Поттер уважительно присвистывает. Ещё бы: «Блишен», да пусть хотя бы и трёхлетний — это вам не наземникусово пойло. Вот только достать его по нынешним временам — не просто сложно, а невозможно. Буквально.
— Откуда?.. — только и может выдавить из себя Драко.
— А откуда у папаши твоего в девяносто третьем крестраж выплыл? — без обиняков спрашивает Невилл. — Напоминаю, не у одного тебя есть миленький маленький особнячок с миленькими маленькими тайничками.

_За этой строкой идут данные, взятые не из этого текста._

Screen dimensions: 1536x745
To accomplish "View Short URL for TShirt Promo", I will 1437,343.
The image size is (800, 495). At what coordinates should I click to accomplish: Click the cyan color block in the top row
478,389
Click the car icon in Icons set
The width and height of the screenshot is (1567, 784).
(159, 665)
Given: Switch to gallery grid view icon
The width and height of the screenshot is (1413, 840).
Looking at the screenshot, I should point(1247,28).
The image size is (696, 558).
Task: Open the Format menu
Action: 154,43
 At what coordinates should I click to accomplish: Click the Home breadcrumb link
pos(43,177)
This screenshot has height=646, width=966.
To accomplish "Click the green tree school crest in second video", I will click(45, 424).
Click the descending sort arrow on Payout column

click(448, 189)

И впрямь, чего это он? Лонгботтомы тоже из «Священных двадцати восьми», в конце-то концов, и мэнор у них нефиговый такой — а что до «ой-ой-ой, мы все из себя светлые волшебники и не держим секретов от Министерства»… чушь: Драко уверен, что Августа Лонгботтом, милейшая старушка, хранит за душой такие тайны, что и у самого Дамблдора волосы на груди дыбом бы встали. Не бывает чистокровных семей без скелетов в шкафах… и виски в тайниках.
— Уел, Лонгботтом. Веди давай к своему «Блишену».
Главный зал «Дырки» непривычно пустой. Ни тебе шумных компаний, обсуждающих за кружечкой-другой (третьей, четвёртой, десятой) эля последний квиддичный матч, ни тихо надирающихся огденским заезжих колдунов из глубинки, ни перебравших коктейля «Ведьмополитен» и теперь глупо хихикающих ведьмочек. Тихо. Да ещё чисто, как в Мунго — такой чистоты здесь, конечно, никогда не было и быть не должно. Завидев их, Ханна, зачем-то натирающая за стойкой и без того идеально прозрачные стаканы, расплывается в широкой улыбке:
— Привет, мальчики!
Все-то у неё «мальчики». Правда, у Абботт как-то необидно получается. К тому же до тех пор, пока закрытый для широкой публики «Дырявый котёл» гостеприимно принимает вынужденных борцов с алкоголизмом, Драко Малфой согласен быть для его хозяйки хоть мальчиком, хоть девочкой, хоть квинтолапом в ступе. Умостившись на барный стул, он ставит локти на стойку, кладёт лицо на сцепленные ладони и снизу вверх смотрит на Ханну.
— Мерлина ради, Абботт, плесни ты мне уже чего-нибудь.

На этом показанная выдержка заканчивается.